## [Exercise inputs]
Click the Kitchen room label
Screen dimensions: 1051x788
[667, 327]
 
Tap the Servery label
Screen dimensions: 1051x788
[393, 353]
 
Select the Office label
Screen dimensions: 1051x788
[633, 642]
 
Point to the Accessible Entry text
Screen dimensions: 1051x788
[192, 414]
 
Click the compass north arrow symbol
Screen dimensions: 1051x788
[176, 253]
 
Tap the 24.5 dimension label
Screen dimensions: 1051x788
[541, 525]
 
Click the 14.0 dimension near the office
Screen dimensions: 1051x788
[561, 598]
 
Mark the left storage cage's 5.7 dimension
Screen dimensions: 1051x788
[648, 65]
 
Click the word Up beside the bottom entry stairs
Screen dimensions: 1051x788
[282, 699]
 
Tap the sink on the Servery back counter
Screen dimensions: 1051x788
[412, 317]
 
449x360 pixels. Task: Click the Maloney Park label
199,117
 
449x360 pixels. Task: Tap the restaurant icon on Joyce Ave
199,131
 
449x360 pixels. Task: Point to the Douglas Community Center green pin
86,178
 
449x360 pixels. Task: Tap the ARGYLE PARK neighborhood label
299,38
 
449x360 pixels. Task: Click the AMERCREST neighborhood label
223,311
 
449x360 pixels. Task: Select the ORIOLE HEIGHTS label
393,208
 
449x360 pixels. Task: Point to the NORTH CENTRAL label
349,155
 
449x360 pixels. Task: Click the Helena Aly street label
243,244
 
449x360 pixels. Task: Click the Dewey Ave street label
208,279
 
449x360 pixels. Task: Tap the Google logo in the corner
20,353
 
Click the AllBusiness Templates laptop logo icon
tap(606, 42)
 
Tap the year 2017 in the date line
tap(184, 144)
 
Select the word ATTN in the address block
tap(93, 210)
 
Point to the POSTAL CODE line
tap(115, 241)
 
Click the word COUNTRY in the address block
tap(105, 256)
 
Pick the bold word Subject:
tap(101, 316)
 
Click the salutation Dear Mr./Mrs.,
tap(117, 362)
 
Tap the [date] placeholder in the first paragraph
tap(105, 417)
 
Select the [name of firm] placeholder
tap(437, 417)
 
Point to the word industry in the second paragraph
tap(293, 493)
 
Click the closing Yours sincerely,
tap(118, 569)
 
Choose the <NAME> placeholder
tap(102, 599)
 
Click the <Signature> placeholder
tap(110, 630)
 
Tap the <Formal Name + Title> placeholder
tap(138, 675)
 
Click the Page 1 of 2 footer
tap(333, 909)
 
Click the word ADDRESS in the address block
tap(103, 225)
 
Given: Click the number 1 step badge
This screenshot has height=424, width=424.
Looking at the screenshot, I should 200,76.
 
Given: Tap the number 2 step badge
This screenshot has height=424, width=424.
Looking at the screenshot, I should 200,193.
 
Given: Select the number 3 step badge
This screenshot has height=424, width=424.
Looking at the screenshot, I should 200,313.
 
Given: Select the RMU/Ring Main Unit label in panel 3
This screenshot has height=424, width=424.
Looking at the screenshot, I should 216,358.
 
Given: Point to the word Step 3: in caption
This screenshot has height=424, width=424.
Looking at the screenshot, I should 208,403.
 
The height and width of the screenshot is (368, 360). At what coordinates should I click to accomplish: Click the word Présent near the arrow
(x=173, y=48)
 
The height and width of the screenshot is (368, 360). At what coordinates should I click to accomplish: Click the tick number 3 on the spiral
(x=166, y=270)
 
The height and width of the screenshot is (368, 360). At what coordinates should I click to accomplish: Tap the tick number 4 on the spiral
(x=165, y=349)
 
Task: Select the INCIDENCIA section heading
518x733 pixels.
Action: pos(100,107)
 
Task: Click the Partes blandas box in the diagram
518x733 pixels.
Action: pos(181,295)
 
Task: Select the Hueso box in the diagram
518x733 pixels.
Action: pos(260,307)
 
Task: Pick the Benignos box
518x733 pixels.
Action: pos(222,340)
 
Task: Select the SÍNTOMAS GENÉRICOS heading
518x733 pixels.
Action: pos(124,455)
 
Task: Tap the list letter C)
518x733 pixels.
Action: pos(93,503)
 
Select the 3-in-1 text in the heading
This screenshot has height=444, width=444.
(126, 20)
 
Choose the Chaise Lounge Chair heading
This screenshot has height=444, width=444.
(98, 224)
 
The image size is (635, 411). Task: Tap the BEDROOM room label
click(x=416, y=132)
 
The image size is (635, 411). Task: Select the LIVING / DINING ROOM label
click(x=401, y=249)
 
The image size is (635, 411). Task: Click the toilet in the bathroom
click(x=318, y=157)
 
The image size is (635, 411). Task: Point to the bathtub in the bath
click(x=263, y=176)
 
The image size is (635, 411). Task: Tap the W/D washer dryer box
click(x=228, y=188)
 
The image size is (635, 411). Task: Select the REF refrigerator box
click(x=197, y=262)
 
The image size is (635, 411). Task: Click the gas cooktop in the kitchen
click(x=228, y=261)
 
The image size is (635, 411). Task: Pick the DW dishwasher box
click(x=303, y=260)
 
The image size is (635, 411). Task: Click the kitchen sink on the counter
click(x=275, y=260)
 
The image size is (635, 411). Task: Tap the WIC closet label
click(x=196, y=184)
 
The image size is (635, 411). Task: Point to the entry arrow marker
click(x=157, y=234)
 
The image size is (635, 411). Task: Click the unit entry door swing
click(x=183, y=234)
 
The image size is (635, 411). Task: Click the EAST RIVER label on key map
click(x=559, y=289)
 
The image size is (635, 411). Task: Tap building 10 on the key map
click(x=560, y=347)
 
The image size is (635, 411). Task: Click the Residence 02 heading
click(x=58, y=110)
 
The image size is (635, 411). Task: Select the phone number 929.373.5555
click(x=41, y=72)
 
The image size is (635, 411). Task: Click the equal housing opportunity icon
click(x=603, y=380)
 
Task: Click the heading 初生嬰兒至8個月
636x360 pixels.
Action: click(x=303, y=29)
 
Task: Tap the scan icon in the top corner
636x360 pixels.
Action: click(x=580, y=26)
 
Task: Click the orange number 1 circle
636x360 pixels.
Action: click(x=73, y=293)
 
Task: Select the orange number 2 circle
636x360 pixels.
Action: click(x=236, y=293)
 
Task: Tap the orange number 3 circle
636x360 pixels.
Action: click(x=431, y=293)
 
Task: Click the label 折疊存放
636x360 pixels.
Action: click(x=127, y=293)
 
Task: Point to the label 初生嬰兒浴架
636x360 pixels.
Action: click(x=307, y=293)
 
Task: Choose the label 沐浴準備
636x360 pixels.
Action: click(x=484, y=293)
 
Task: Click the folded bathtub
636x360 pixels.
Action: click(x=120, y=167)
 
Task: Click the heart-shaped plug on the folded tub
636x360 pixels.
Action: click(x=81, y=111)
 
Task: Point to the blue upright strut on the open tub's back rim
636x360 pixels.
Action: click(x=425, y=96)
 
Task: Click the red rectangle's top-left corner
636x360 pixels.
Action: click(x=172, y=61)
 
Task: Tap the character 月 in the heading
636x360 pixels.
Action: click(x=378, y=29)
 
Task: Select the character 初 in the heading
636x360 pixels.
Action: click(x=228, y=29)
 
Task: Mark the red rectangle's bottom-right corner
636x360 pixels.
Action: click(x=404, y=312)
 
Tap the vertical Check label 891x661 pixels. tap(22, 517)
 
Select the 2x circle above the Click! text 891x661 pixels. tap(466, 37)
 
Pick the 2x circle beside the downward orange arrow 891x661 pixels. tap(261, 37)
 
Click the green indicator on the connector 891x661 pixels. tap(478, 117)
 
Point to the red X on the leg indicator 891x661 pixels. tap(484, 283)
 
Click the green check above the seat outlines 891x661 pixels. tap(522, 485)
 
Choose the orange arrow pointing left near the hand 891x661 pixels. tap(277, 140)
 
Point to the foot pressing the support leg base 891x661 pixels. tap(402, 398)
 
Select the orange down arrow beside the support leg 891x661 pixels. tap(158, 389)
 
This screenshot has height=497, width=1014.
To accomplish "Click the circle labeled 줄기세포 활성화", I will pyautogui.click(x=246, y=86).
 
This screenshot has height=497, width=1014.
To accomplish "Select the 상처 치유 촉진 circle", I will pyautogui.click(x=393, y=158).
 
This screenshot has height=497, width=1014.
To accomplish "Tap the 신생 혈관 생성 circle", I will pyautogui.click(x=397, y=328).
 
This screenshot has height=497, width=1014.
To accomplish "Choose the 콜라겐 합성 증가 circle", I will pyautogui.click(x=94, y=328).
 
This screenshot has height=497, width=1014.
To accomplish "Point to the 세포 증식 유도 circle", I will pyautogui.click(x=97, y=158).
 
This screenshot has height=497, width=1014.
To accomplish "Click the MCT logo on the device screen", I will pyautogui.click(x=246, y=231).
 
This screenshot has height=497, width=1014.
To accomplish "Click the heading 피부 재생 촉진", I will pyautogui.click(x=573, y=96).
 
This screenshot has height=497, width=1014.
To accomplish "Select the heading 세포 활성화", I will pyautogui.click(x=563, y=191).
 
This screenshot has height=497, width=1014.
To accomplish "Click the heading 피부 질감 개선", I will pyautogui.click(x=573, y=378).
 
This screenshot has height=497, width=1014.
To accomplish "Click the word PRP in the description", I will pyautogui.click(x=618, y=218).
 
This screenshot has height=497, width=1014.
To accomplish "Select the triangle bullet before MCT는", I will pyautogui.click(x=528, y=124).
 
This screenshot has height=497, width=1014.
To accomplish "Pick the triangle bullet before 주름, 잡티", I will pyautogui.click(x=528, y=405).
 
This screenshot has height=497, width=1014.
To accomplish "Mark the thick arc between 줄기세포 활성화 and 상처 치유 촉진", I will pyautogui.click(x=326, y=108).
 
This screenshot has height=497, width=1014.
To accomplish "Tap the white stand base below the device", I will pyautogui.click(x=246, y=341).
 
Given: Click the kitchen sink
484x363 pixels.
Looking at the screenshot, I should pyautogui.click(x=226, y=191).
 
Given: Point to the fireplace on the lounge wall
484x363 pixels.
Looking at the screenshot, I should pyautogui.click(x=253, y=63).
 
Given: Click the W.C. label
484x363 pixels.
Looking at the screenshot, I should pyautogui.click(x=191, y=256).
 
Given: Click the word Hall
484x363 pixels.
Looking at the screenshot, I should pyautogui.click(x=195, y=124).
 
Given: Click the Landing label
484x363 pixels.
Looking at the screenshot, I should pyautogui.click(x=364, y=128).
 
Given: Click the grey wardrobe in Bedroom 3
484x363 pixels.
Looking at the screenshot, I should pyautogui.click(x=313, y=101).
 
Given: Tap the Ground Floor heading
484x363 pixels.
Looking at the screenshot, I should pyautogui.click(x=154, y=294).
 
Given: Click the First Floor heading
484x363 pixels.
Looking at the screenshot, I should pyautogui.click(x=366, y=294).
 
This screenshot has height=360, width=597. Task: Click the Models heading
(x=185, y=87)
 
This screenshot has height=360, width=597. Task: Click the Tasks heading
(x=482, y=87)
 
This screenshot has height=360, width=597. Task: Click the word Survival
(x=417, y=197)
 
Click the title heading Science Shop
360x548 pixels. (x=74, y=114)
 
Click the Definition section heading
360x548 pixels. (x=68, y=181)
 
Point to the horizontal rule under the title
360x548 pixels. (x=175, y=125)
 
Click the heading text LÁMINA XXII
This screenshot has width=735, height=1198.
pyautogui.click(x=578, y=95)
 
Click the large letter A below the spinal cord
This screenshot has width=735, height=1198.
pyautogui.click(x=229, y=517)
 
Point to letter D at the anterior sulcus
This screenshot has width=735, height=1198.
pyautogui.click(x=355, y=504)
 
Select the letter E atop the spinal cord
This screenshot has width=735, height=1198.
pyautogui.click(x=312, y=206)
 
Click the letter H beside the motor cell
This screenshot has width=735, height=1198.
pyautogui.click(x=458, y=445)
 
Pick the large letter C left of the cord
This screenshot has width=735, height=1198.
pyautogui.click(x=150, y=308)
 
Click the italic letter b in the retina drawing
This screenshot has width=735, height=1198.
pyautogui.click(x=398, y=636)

## [The request]
Rewrite the stretch of the records from the line that contains "Click the salutation" through the line that contains "tap(103, 225)", swapping "placeholder" for "field" and leaving everything else unchanged.

## [Result below]
Click the salutation Dear Mr./Mrs.,
tap(117, 362)
 
Tap the [date] field in the first paragraph
tap(105, 417)
 
Select the [name of firm] field
tap(437, 417)
 
Point to the word industry in the second paragraph
tap(293, 493)
 
Click the closing Yours sincerely,
tap(118, 569)
 
Choose the <NAME> field
tap(102, 599)
 
Click the <Signature> field
tap(110, 630)
 
Tap the <Formal Name + Title> field
tap(138, 675)
 
Click the Page 1 of 2 footer
tap(333, 909)
 
Click the word ADDRESS in the address block
tap(103, 225)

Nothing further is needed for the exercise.